Hello if anyone could show the work to an exercise question I have. I have the question and the answer breifly broken down, however I am not sure where the 4 comes into play.

Question.

What is the Derivative of y=4sec5x

Answer 20sec5xtan5x

I thought there would be three parts to this,
y=f(u)
u=g(x)
x=h(t)
but from the anser there appears to be only 2, could someone explain what the inner and outer function is and why there are only 2.

I would be very greatful for any help, Thanks Sophie

 

[soroban]

Hello, Sophie!

You're making awfully hard work out of it . . .

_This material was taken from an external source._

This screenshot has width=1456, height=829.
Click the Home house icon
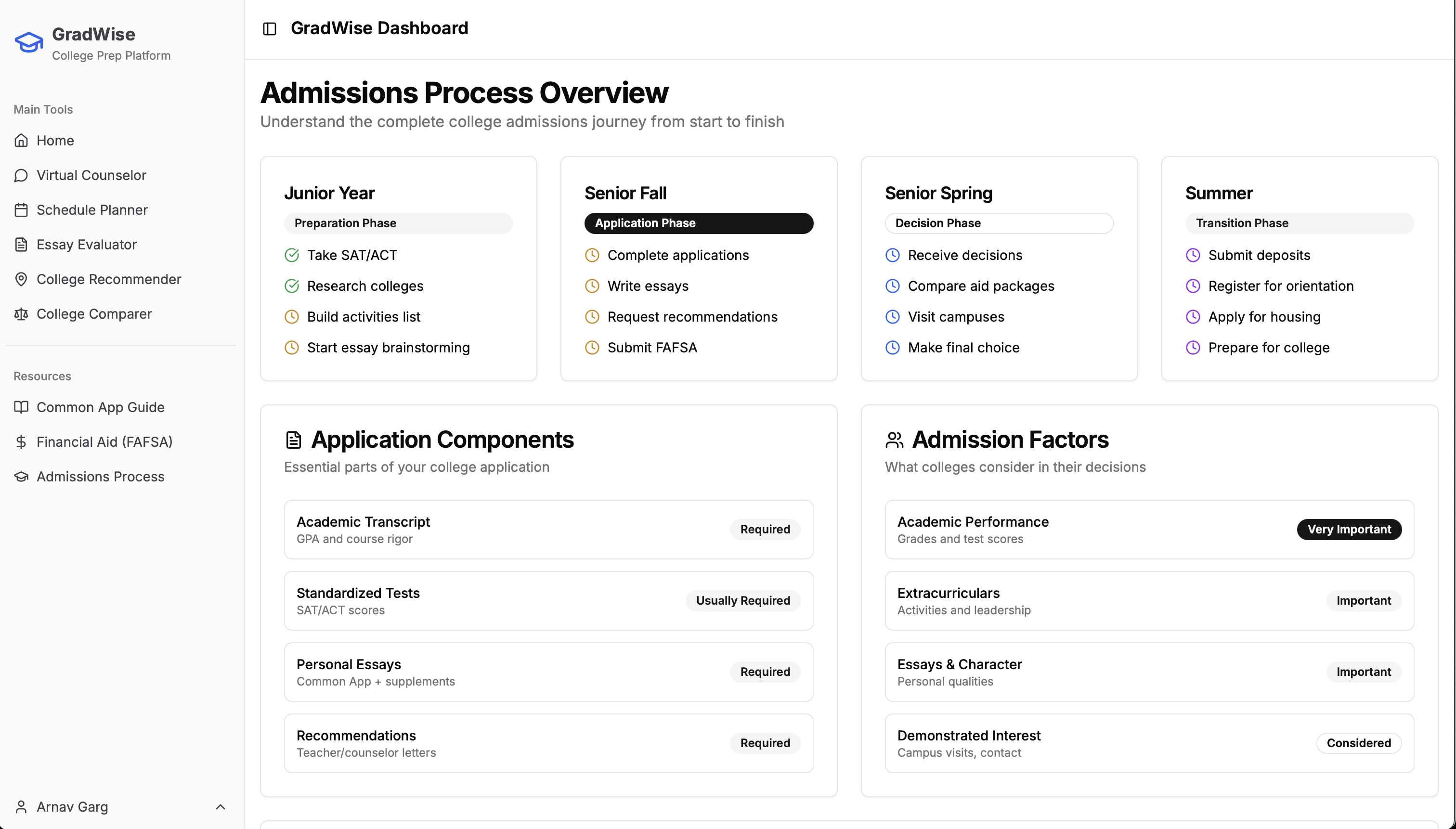pyautogui.click(x=21, y=141)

What is the derivative of: \(\displaystyle \, y\:=\:4\cdot\sec(5x)\)

The "4" is just a coefficient . . . you just "bring it along". **

The outer function is the \(\displaystyle sec\), the inner function is \(\displaystyle 5x\).

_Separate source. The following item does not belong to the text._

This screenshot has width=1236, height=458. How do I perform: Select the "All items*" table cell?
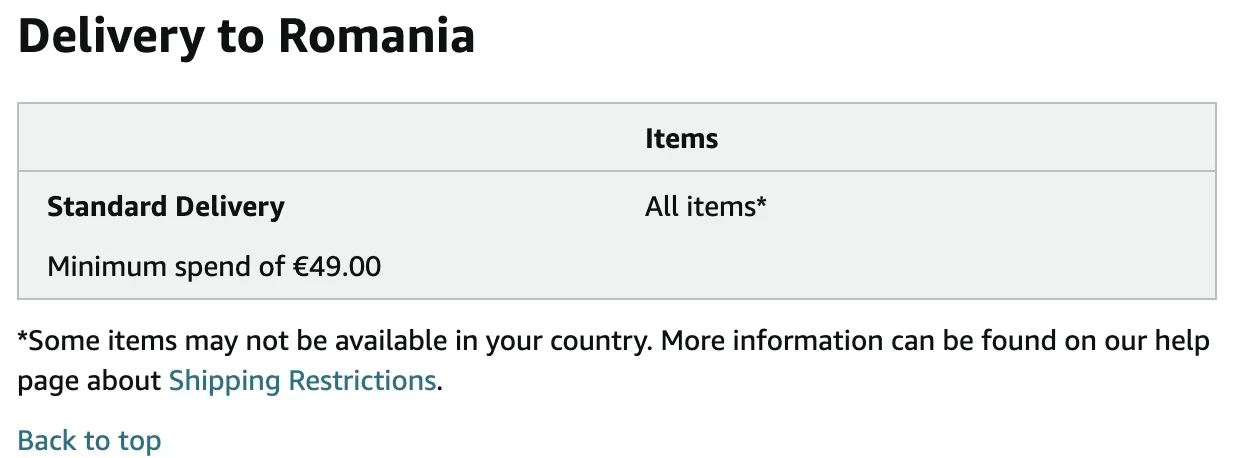coord(706,207)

So we have: \(\displaystyle \;y'\:=\:4\,\cdot\,\sec(5x)\tan(5x)\,\cdot\,5 \:=\:20\cdot\sec(5x)\tan(5x)\)

~ ~ ~ ~ ~ ~ ~ ~ ~ ~ ~ ~ ~ ~ ~ ~ ~ ~ ~ ~ ~ ~ ~ ~ ~ ~ ~ ~ ~ ~

**

If you want to make hard work for yourself, consider: \(\displaystyle y\:=\:5x^3\)

You may ask, "What do I do about the 5?"

Well, you have a product: \(\displaystyle \:y\:=\5)\cdot(x^3}\)

. . We can use the Product Rule: \(\displaystyle \:y'\:=\5)(3x^2)\,+\,(0)(x^3) \:=\:15x^2\)

But do we do that every time? . . . Certainly not!

We "bring along" the 5 . . . \(\displaystyle y' \:=\:5(3x^2) \:=\:15x^2\) . . . right?

 

[Sophie]

Thank you very much

I knew it was simple, I need to understand the loger version 1st to be able to make simple work of it.

Sophie